President Trump on Monday afternoon said he had asked to postpone a planned visit to Beijing at the end of the month to meet with the Chinese leader Xi Jinping, saying: “We’ve got a war going on. I think it’s important that I be here.”
Mr. Trump had said on Sunday that he might not make the trip if Beijing did not contribute warships to help escort merchant vessels in and out of the Persian Gulf through the Strait of Hormuz, a vital oil route that Iran has largely blockaded. Iran, however, sells oil to China and is allowing Chinese ships to transit the Gulf safely, giving Beijing little incentive to go along.
A number of other countries have declined to meet Mr. Trump’s calls over the past two days to send warships to the escort effort. Earlier Monday, Mr. Trump disparaged U.S. allies that he said had relied for too long — and at too great a cost — on American military capabilities.

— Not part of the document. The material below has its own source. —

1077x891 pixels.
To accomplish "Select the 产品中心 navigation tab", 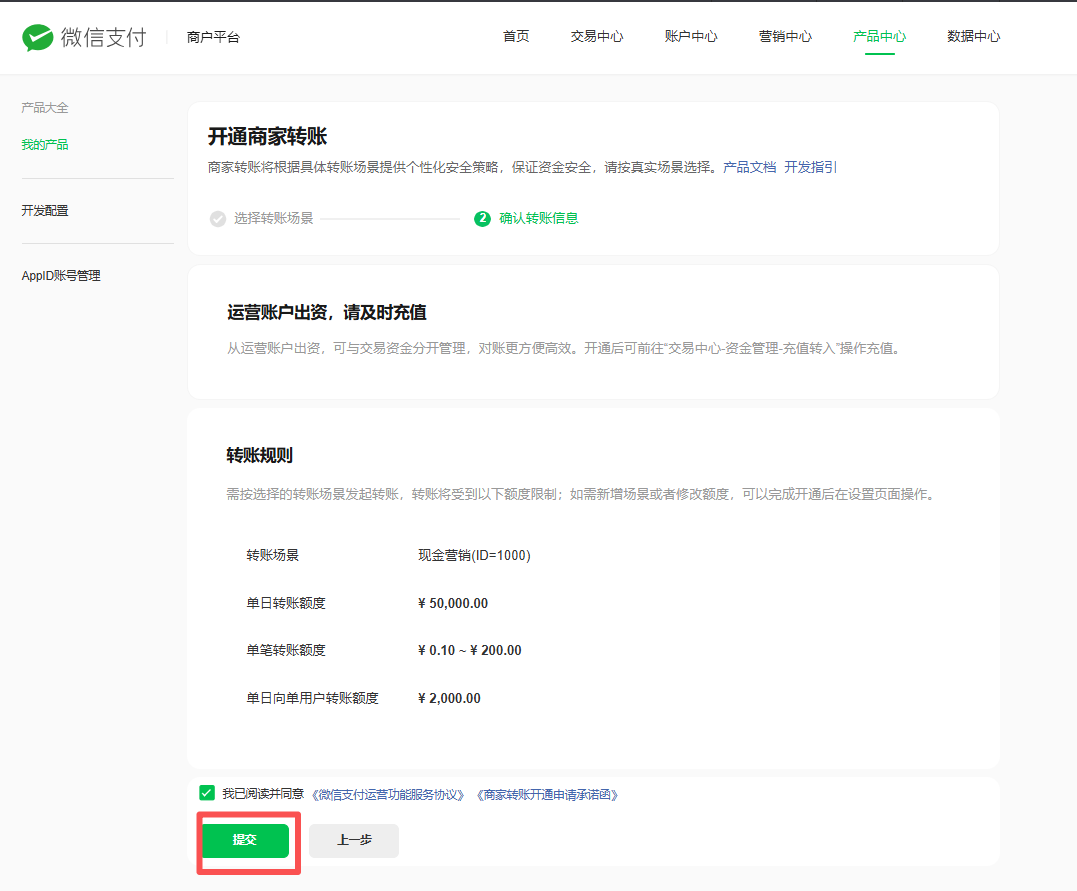I will tap(879, 37).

Mr. Trump said that he had long believed that “if we ever needed help, they” — meaning U.S. allies — “won’t be there for us,” and that the countries that had rebuffed or reacted coolly to his appeal for help in escorting the ships were proving his point.

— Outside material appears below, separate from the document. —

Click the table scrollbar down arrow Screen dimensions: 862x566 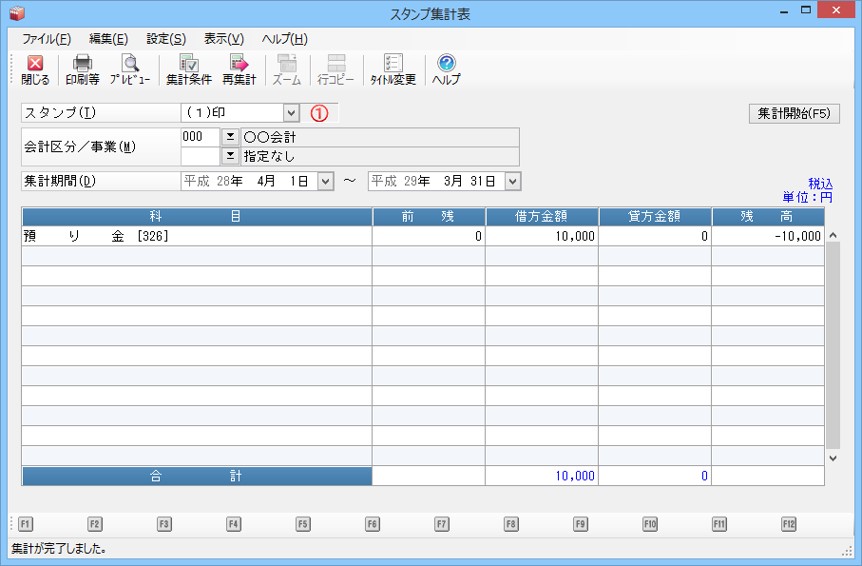click(x=833, y=458)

“You mean for 40 years we’re protecting you and you don’t want to get involved in something that’s very minor?” he said at the White House, noting that Europe, Japan and others depended on oil from the Gulf far more than the United States did.
“We don’t need anybody; we’re the strongest nation in the world,” Mr. Trump said.

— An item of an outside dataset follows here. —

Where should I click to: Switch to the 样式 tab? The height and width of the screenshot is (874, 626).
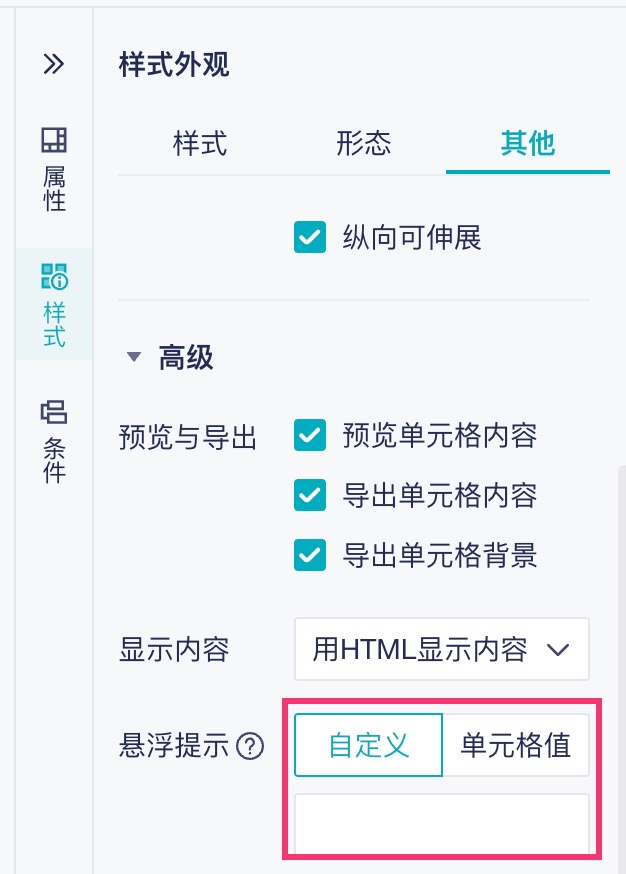[x=200, y=143]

He suggested his request for assistance in reopening the strait — through which a fifth of the world’s oil passes — amounted instead to a loyalty test. “I’m almost doing it in some cases not because we need them but because I want to find out how they react,” he said.
The sharpest refusal to his belated effort to build an international coalition against Iran came Monday from Germany, whose defense minister, Boris Pistorius, said, “This is not our war; we did not start it.” Top officials of Japan, Italy and Australia also said that their countries would not participate in efforts to reopen the strait.
The European Union will not expand maritime operations in the region to protect traffic through the strait, said its top diplomat, Kaja Kallas. “This is not Europe’s war, but Europe’s interests are directly at stake,” she said.
Other responses have been noncommittal, including those from France, South Korea and Britain. The British prime minister, Keir Starmer, said his country would not be “drawn into wider war.”
Mr. Trump initially called for other nations to join the United States in an escort effort in a social media post on Saturday, his first expression of eagerness to build a broad coalition against Iran. The request was directed at allies he had not consulted ahead of the U.S.-Israeli decision to go to war.
That air war, now in its third week, has killed more than 2,000 people, mostly in Iran and Lebanon, and has drawn in much of the Middle East. Iran has launched rockets and drones at neighboring countries, as well as at ships in the Gulf, and global energy prices have skyrocketed. The price of Brent crude, the global benchmark for oil, briefly reached $106 on Monday, before falling back to about $100.
The United States appears to have been unprepared for the extent of Iran’s retaliation and the need to protect merchant ships and giant oil tankers from attack. Adm. Brad Cooper, the head of U.S. Central Command, in a video update on Monday, did not offer details on how the United States would reopen the strait.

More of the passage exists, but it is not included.